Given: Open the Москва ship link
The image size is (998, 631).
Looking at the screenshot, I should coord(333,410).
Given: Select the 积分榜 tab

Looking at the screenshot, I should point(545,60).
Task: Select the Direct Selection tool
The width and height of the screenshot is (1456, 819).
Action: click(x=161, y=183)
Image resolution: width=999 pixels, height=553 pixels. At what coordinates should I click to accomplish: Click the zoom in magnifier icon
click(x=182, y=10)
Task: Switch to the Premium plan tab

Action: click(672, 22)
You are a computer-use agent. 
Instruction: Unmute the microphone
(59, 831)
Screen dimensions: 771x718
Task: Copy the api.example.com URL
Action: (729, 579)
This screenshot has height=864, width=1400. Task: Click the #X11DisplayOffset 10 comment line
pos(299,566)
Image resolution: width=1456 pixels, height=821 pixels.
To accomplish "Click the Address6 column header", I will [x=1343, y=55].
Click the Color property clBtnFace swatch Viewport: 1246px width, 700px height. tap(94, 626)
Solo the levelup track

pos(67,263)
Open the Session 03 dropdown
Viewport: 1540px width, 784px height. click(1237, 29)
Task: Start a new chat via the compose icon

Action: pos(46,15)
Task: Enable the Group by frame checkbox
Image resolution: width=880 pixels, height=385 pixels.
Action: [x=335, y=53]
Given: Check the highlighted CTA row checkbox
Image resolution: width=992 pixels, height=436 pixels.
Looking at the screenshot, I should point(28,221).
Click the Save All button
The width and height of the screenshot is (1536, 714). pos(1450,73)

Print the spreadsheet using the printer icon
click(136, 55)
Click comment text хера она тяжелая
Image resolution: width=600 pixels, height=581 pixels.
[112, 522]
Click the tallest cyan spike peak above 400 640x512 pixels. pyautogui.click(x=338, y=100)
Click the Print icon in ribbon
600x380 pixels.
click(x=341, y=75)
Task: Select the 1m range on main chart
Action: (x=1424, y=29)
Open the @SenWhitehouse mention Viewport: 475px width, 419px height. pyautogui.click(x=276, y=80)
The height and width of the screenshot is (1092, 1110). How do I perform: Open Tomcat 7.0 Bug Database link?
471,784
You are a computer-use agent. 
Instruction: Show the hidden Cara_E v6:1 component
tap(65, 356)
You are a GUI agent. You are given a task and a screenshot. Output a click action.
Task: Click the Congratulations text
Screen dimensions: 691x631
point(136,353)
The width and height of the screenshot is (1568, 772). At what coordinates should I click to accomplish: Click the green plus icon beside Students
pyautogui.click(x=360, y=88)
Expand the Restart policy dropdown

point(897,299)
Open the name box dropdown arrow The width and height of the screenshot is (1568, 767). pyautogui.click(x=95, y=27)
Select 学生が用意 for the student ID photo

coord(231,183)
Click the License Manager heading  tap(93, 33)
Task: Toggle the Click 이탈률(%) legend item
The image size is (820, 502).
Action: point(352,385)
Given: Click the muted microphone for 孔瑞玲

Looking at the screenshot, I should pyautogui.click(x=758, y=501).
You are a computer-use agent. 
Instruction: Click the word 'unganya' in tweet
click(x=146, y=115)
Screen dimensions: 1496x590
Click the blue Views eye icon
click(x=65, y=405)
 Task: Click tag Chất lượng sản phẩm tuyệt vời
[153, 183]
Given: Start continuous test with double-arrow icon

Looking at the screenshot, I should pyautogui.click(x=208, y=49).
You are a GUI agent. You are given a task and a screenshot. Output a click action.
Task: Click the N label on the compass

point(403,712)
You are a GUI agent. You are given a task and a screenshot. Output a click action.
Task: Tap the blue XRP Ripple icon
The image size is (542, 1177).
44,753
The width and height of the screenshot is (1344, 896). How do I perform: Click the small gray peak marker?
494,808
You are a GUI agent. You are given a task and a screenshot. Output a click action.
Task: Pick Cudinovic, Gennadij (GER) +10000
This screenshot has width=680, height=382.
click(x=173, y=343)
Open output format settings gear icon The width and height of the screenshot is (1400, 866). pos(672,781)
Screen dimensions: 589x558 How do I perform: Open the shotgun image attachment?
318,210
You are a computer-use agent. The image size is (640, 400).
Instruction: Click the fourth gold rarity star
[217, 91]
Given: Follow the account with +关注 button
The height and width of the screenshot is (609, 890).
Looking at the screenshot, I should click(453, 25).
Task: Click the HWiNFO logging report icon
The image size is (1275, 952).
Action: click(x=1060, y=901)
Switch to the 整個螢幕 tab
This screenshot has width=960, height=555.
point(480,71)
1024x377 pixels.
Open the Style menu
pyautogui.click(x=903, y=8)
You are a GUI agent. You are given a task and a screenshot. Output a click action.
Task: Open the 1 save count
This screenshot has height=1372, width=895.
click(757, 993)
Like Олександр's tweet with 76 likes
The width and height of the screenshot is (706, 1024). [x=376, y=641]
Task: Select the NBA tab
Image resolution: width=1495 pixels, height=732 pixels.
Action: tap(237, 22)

> Exercise requirements:
Count the lines of the records above that contain the string "text". Give only the number.

> Final result:
2